Crown Resorts Limited (ASX: CWN) has finalised a $125 million settlement in the Federal Court today after years of battling displeased shareholders, who launched the class action lawsuit after the operator’s share price plummeted in late 2016 as a result of 19 employees being arrested in China.
The bust was initiated on the suspicion employees were illegally promoting VIP gaming services despite Beijing implementing a crackdown on gambling adverts from overseas.
Today’s ruling was the final tick of approval needed for Crown’s board, which announced the deal was “in the best interests of Crown and its shareholders” six months ago.
“Crown expects to recover a significant portion of the settlement amount from its insurers but cannot at this stage be certain about the outcome of negotiations with insurers, or the outcome of any necessary formal steps for recovery it may need to take,” Crown said in an October trading update.
The applicant’s case was led by Melbourne-based law firm Maurice Blackburn Lawyers, which has received $7.6 million for its work on the action.
International Litigation Funding Partners, which partly bankrolled the class action alongside Blackburn, will also be awarded $30.2 million – a figured described by Justice Jonathon Beach as the “lower end of the originally stipulated contractual rates in the funding agreements and well under the average contractual rate".
In his judgement, Justice Beach described the settlement as “very strong” and “favourable” for the aggrieved shareholders.
“I'm satisfied that the opinion of counsel has adequately addressed the complexity of the litigation,” Beach said.
“The returns reflected in the settlement are fair and reasonable between the parties.”
However, Crown remains in the thick of another legal battle launched by Maurice Blackburn Lawyers, which alleges the company “engaged in misleading or deceptive conduct from 11 December 2014 to 19 October 2020” after news emerged the gambling operator was being investigated by anti-money laundering agency AUSTRAC.
Maurice Blackburn principal Miranda Nagy said shareholders would expect Crown to have best-practice governance and to have complied with laws designed to combat money laundering.

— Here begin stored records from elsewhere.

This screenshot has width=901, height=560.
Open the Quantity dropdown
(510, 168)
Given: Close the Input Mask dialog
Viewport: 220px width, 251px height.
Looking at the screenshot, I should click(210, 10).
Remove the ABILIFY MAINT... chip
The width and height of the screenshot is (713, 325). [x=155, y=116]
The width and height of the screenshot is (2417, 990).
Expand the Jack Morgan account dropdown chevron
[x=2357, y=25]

“We believe these governance failures have caused real loss to shareholders who would have expected best-practice compliance with anti-money laundering obligations, especially given Crown’s repeated public statements that it took compliance with such laws seriously,” she said.
“Instead, it appears Crown’s systems left the company potentially exposed to criminal activity happening on its premises and through its bank accounts.”
The $125 million agreement comes a month after law firm Slater & Gordon (ASX: SGH) launched their own legal proceedings in the Victorian Supreme Court against The Star Entertainment Group (ASX: SGR) seeking compensation for shareholders who lost around $1 billion following media reports alleging corporate misconduct.